Pelo relatório final do Projeto de Bem Público Regional (BPR), a adoção da rotulagem do Latin NCAP - que avalia a segurança dos carros vendidos na AL - e das normas de segurança veicular da ONU seriam o suficiente para salvar 60 mil vidas/ano. Isso só em seis países signatários do BPR: Argentina, Brasil, México, Colômbia, Equador e Uruguai.

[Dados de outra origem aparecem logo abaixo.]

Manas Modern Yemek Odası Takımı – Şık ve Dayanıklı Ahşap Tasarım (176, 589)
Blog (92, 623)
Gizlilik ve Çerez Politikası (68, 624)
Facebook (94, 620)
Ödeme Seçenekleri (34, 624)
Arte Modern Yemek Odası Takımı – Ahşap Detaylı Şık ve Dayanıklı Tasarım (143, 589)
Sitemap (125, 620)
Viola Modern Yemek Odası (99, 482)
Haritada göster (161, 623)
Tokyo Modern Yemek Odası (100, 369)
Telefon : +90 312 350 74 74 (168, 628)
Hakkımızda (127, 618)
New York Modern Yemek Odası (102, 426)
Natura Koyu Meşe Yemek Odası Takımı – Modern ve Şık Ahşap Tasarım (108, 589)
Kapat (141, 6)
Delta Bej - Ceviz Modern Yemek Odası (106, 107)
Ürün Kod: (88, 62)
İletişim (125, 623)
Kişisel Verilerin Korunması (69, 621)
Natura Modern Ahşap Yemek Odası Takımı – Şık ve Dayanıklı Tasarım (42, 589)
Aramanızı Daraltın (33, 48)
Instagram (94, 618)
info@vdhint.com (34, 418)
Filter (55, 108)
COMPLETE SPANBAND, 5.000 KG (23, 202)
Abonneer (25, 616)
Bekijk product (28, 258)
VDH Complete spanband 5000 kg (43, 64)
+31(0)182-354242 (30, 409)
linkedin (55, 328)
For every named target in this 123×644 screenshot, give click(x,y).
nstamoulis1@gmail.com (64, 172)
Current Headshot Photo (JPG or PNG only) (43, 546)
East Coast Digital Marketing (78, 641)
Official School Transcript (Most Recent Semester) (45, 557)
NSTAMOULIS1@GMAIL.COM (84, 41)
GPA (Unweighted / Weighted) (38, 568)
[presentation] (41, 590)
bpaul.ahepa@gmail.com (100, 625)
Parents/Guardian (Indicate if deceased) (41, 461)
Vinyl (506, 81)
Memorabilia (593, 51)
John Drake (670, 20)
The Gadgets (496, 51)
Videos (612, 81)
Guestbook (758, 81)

A pesquisa analisa como a incorporação de tecnologias de segurança impacta a saúde pública e a economia das nações. Entre os dispositivos veiculares apontados, ABS, controles de estabilidade e tração, airbags frontais, laterais e de cabeça, cintos de segurança, barras nas portas, encostos de cabeças e design para proteção de pedestres.

Dupla salvadora

Só o ESP - em conjunto com o ABS - poderia reduzir até 37 mil mortes no trânsito por ano. Já o aumento da disponibilidade de airbags frontais permitiria uma redução de 2.700 a 5.100 mortes anuais. As bolsas laterais e de cabeça poupariam mais 4 mil vidas.

No Brasil, ABS e airbags frontais são obrigatórios desde 2013. Neste ano, passou a vigorar a obrigatoriedade de controles de estabilidade e tração para todos os projetos novos - os modelos lançados antes terão até 2022 para se adequarem. Em muitos mercados da AL e Caribe, contudo, muitos modelos sequer recebem tais itens.